## Goal of the exercise:
Each line that includes "repository" must be copied from the records.

(Stored items)

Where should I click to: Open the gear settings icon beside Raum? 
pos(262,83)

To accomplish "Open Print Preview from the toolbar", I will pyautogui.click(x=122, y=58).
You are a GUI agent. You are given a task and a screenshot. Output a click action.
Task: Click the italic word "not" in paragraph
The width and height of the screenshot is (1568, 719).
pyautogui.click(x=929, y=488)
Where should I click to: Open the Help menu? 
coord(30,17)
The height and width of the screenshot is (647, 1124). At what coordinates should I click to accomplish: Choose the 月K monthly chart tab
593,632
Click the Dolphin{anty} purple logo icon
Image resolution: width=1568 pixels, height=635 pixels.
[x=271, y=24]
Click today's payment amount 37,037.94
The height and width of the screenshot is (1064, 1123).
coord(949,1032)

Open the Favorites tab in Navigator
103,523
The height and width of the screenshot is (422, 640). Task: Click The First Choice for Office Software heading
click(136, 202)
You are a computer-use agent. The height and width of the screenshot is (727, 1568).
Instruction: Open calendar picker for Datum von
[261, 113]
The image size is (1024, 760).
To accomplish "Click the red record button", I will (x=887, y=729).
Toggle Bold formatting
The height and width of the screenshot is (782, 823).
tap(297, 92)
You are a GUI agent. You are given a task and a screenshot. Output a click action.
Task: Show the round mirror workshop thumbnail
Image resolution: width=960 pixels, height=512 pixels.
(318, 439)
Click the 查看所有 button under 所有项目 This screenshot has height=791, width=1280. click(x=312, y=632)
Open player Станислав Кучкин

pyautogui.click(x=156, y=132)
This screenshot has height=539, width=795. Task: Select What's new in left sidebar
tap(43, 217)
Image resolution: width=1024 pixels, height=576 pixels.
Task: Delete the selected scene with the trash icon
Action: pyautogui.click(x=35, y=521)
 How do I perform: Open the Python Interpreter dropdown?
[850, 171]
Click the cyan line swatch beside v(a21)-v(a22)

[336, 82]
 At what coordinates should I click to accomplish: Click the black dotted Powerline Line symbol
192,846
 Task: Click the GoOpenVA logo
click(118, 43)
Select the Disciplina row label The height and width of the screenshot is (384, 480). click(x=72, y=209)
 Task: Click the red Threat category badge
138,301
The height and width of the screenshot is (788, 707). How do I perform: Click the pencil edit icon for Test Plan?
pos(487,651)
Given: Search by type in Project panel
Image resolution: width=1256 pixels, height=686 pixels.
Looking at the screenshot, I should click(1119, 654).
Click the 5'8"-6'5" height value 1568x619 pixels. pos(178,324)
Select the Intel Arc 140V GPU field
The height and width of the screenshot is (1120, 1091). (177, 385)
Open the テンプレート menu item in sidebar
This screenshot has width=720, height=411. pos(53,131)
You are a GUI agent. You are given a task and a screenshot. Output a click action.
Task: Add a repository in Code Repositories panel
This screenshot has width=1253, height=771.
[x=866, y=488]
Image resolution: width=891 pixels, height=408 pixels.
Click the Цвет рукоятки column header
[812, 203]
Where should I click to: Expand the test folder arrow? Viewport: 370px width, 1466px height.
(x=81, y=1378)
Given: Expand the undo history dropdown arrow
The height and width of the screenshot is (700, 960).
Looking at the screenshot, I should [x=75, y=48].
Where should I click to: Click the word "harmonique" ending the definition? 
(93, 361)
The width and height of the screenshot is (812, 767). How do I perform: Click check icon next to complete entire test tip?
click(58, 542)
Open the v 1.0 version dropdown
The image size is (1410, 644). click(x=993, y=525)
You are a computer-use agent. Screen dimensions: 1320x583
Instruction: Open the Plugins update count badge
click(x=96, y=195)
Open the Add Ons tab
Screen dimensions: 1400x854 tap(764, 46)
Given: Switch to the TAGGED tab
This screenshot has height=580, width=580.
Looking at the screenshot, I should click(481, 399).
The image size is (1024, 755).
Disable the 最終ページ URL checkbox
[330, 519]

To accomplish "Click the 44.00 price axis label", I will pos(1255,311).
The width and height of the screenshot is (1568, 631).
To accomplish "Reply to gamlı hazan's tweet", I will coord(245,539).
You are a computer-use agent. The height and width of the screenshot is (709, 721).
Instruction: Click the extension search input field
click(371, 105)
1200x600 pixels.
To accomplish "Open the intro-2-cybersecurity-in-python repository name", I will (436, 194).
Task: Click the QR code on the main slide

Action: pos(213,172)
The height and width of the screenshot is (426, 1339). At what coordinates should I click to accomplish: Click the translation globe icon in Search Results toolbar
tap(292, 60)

## Task solution:
Task: Add a repository in Code Repositories panel
To accomplish "Open the intro-2-cybersecurity-in-python repository name", I will (436, 194).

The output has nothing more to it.